About this task
Repeat the entries below exactly and in full.
Segment Start: Provided information
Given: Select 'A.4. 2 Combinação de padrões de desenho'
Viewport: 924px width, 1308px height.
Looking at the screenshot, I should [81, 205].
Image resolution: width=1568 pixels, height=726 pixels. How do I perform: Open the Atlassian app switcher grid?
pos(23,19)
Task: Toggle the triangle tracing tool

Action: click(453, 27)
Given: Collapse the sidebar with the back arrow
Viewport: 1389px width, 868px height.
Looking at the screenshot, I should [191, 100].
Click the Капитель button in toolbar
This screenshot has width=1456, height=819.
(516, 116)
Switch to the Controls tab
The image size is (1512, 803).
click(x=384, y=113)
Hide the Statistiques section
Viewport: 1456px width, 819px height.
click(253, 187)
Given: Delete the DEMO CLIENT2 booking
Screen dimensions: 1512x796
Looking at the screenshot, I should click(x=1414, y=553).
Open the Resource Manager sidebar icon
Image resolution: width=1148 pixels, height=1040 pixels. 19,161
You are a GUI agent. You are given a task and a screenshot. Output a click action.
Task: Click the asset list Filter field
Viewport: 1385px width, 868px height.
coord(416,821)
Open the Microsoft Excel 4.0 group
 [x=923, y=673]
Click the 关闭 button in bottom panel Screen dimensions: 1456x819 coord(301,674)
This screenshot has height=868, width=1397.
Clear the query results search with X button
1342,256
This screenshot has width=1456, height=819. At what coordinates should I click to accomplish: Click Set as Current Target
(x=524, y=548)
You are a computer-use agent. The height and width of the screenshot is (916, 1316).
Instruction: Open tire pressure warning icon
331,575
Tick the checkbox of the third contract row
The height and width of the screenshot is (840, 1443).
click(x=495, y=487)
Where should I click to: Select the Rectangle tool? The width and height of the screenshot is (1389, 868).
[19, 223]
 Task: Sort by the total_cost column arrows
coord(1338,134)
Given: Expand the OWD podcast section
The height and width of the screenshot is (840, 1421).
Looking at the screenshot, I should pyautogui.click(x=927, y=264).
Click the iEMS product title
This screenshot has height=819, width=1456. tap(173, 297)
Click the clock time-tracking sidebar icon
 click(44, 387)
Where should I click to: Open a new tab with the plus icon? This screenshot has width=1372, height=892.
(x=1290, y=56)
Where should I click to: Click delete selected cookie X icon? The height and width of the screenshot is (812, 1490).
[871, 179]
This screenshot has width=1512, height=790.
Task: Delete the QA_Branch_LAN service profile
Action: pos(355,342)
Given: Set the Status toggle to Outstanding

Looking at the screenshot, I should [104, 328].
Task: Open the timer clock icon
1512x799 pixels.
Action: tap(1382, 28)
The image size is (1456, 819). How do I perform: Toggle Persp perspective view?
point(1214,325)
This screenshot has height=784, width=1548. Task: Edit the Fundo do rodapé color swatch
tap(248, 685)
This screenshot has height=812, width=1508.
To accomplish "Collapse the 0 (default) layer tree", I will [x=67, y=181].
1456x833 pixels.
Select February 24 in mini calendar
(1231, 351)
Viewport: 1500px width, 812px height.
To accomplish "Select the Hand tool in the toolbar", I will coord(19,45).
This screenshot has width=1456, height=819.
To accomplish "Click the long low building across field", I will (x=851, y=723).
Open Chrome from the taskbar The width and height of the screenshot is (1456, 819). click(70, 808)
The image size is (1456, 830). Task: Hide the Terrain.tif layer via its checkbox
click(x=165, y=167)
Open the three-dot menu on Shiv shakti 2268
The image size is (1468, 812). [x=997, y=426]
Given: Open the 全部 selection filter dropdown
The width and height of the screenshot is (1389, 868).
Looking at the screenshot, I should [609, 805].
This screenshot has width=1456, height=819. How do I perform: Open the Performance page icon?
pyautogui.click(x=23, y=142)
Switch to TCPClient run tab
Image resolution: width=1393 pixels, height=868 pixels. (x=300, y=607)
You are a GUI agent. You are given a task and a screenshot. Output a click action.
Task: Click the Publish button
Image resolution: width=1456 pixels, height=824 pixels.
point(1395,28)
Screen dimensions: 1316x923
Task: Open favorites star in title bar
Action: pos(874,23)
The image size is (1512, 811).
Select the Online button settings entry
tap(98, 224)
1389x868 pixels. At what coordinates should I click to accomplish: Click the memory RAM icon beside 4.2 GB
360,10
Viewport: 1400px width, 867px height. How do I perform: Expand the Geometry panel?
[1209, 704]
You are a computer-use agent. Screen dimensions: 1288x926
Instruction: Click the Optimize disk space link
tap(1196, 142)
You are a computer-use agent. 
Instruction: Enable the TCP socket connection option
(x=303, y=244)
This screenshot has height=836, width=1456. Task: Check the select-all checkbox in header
Segment End: Provided information
Written response
Given: Select 'A.4. 2 Combinação de padrões de desenho'
Viewport: 924px width, 1308px height.
Looking at the screenshot, I should [81, 205].
Image resolution: width=1568 pixels, height=726 pixels. How do I perform: Open the Atlassian app switcher grid?
pos(23,19)
Task: Toggle the triangle tracing tool

Action: click(453, 27)
Given: Collapse the sidebar with the back arrow
Viewport: 1389px width, 868px height.
Looking at the screenshot, I should [191, 100].
Click the Капитель button in toolbar
This screenshot has width=1456, height=819.
(516, 116)
Switch to the Controls tab
The image size is (1512, 803).
click(x=384, y=113)
Hide the Statistiques section
Viewport: 1456px width, 819px height.
click(253, 187)
Given: Delete the DEMO CLIENT2 booking
Screen dimensions: 1512x796
Looking at the screenshot, I should click(x=1414, y=553).
Open the Resource Manager sidebar icon
Image resolution: width=1148 pixels, height=1040 pixels. 19,161
You are a GUI agent. You are given a task and a screenshot. Output a click action.
Task: Click the asset list Filter field
Viewport: 1385px width, 868px height.
coord(416,821)
Open the Microsoft Excel 4.0 group
 [x=923, y=673]
Click the 关闭 button in bottom panel Screen dimensions: 1456x819 coord(301,674)
This screenshot has height=868, width=1397.
Clear the query results search with X button
1342,256
This screenshot has width=1456, height=819. At what coordinates should I click to accomplish: Click Set as Current Target
(x=524, y=548)
You are a computer-use agent. The height and width of the screenshot is (916, 1316).
Instruction: Open tire pressure warning icon
331,575
Tick the checkbox of the third contract row
The height and width of the screenshot is (840, 1443).
click(x=495, y=487)
Where should I click to: Select the Rectangle tool? The width and height of the screenshot is (1389, 868).
[19, 223]
 Task: Sort by the total_cost column arrows
coord(1338,134)
Given: Expand the OWD podcast section
The height and width of the screenshot is (840, 1421).
Looking at the screenshot, I should pyautogui.click(x=927, y=264).
Click the iEMS product title
This screenshot has height=819, width=1456. tap(173, 297)
Click the clock time-tracking sidebar icon
 click(44, 387)
Where should I click to: Open a new tab with the plus icon? This screenshot has width=1372, height=892.
(x=1290, y=56)
Where should I click to: Click delete selected cookie X icon? The height and width of the screenshot is (812, 1490).
[871, 179]
This screenshot has width=1512, height=790.
Task: Delete the QA_Branch_LAN service profile
Action: pos(355,342)
Given: Set the Status toggle to Outstanding

Looking at the screenshot, I should [104, 328].
Task: Open the timer clock icon
1512x799 pixels.
Action: tap(1382, 28)
The image size is (1456, 819). How do I perform: Toggle Persp perspective view?
point(1214,325)
This screenshot has height=784, width=1548. Task: Edit the Fundo do rodapé color swatch
tap(248, 685)
This screenshot has height=812, width=1508.
To accomplish "Collapse the 0 (default) layer tree", I will [x=67, y=181].
1456x833 pixels.
Select February 24 in mini calendar
(1231, 351)
Viewport: 1500px width, 812px height.
To accomplish "Select the Hand tool in the toolbar", I will coord(19,45).
This screenshot has width=1456, height=819.
To accomplish "Click the long low building across field", I will (x=851, y=723).
Open Chrome from the taskbar The width and height of the screenshot is (1456, 819). click(70, 808)
The image size is (1456, 830). Task: Hide the Terrain.tif layer via its checkbox
click(x=165, y=167)
Open the three-dot menu on Shiv shakti 2268
The image size is (1468, 812). [x=997, y=426]
Given: Open the 全部 selection filter dropdown
The width and height of the screenshot is (1389, 868).
Looking at the screenshot, I should [609, 805].
This screenshot has width=1456, height=819. How do I perform: Open the Performance page icon?
pyautogui.click(x=23, y=142)
Switch to TCPClient run tab
Image resolution: width=1393 pixels, height=868 pixels. (x=300, y=607)
You are a GUI agent. You are given a task and a screenshot. Output a click action.
Task: Click the Publish button
Image resolution: width=1456 pixels, height=824 pixels.
point(1395,28)
Screen dimensions: 1316x923
Task: Open favorites star in title bar
Action: pos(874,23)
The image size is (1512, 811).
Select the Online button settings entry
tap(98, 224)
1389x868 pixels. At what coordinates should I click to accomplish: Click the memory RAM icon beside 4.2 GB
360,10
Viewport: 1400px width, 867px height. How do I perform: Expand the Geometry panel?
[1209, 704]
You are a computer-use agent. Screen dimensions: 1288x926
Instruction: Click the Optimize disk space link
tap(1196, 142)
You are a computer-use agent. 
Instruction: Enable the TCP socket connection option
(x=303, y=244)
This screenshot has height=836, width=1456. Task: Check the select-all checkbox in header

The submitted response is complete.